Stores the hierarchical clusters detected by the Leiden algorithm.

CREATE TABLE graph_communities (
    id UUID PRIMARY KEY DEFAULT uuid_generate_v4(),
    workspace_id VARCHAR(255) NOT NULL,
    level INT NOT NULL, -- Hierarchy level (0, 1, 2)
    summary TEXT NOT NULL, -- LLM-generated summary
    keywords JSONB, -- List of top keywords
    created_at TIMESTAMP DEFAULT NOW()
);

`community_membership`

Maps nodes to communities.

CREATE TABLE community_membership (
    community_id UUID REFERENCES graph_communities(id) ON DELETE CASCADE,
    node_id UUID REFERENCES graph_nodes(id) ON DELETE CASCADE,
    PRIMARY KEY (community_id, node_id)
);

3. Workflow & Logic

A. Ingestion (Write)

When a document is processed:

**Extract**: LLM extracts (Entity A, Relation, Entity B).
**Upsert Nodes**: Insert Entity A and Entity B into graph_nodes (ON CONFLICT DO NOTHING).
**Insert Edges**: Insert the relationship into graph_edges.
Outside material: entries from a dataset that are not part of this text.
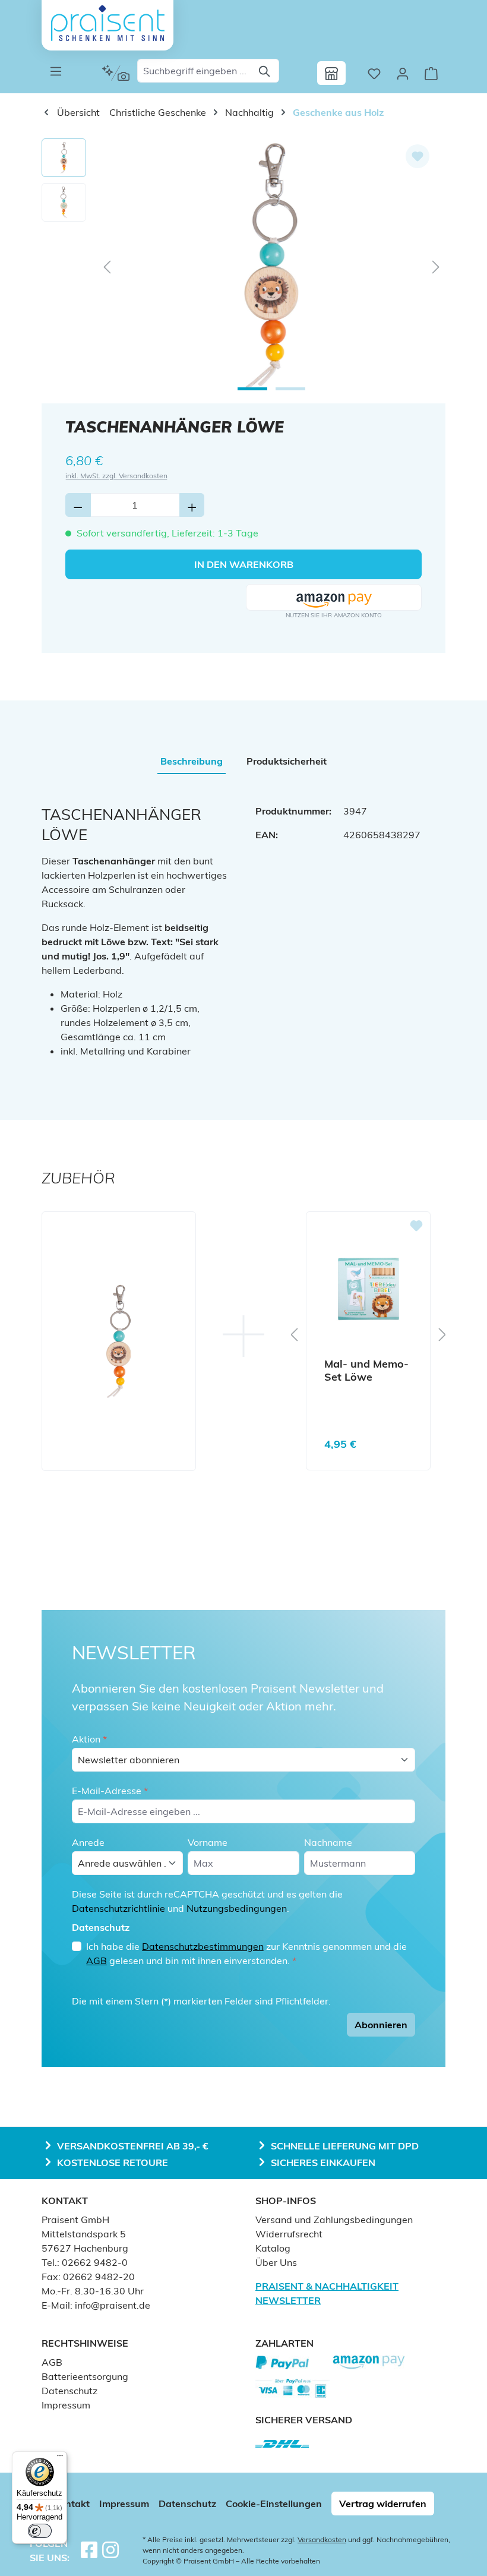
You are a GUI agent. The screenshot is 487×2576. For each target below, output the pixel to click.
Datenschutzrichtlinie (118, 1908)
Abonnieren (381, 2025)
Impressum (66, 2405)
B. Retrieval (Read) - "Stateless Graph"

Instead of hydrate_workspace (loading 10k nodes into RAM), we use **Recursive SQL**.
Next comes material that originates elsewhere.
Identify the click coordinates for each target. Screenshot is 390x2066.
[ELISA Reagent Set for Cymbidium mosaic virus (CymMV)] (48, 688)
**Local Search (Traversal):**

*Question*: "What does Sarah work on?"
*SQL*: Find Node "Sarah" -> JOIN graph_edges -> JOIN graph_nodes (Target).
*Depth*: Efficiently handled by Postgres for depths 1-3.

-- Example: Find everything Sarah touches (Depth 1)
SELECT target.name, edge.relationship_type
FROM graph_nodes source
JOIN graph_edges edge ON source.id = edge.source_node_id
JOIN graph_nodes target ON edge.target_node_id = target.id
WHERE source.name = 'Sarah' AND source.workspace_id = 'ws_123';

C. Community Detection (Async Job)

Since we can't run Leiden/Louvain efficiently in SQL:

**Job**: Periodically (e.g., hourly), a worker process fetches the full graph for a workspace.
**Compute**: Loads into NetworkX (RAM), runs Leiden algorithm.
**Summarize**: Generates summaries via LLM.
**Save**: Writes results to graph_communities table.
**Free RAM**: Process exits or clears memory.

4. Pros vs Cons

Feature	Postgres Architecture	LanceDB/In-Memory (Legacy)
Persistence	✅ Excellent (RDS)	❌ Poor (Volatile RAM)
Memory Usage	✅ Low (O(1) per query)	❌ High (O(N) per workspace)
Traversal Speed	⚠️ Medium (SQL Joins)	✅ Instant (In-Memory)
Complexity	✅ Low (Standard SQL)	⚠️ Medium (Custom Engine)
Vector Search	✅ Native (pgvector)	✅ Native (LanceDB)

*Note: We will KEEP LanceDB for pure text chunk vector search. Postgres is purely for the structural Metadata Graph.*

5. Migration Strategy

**Definition**: Create SQLAlchemy models in backend-saas/core/models.py.
**Migration**: Generate Alembic migration scripts.
**Refactor**: Update GraphRAGEngine to read/write from SQL models instead of internal dicts.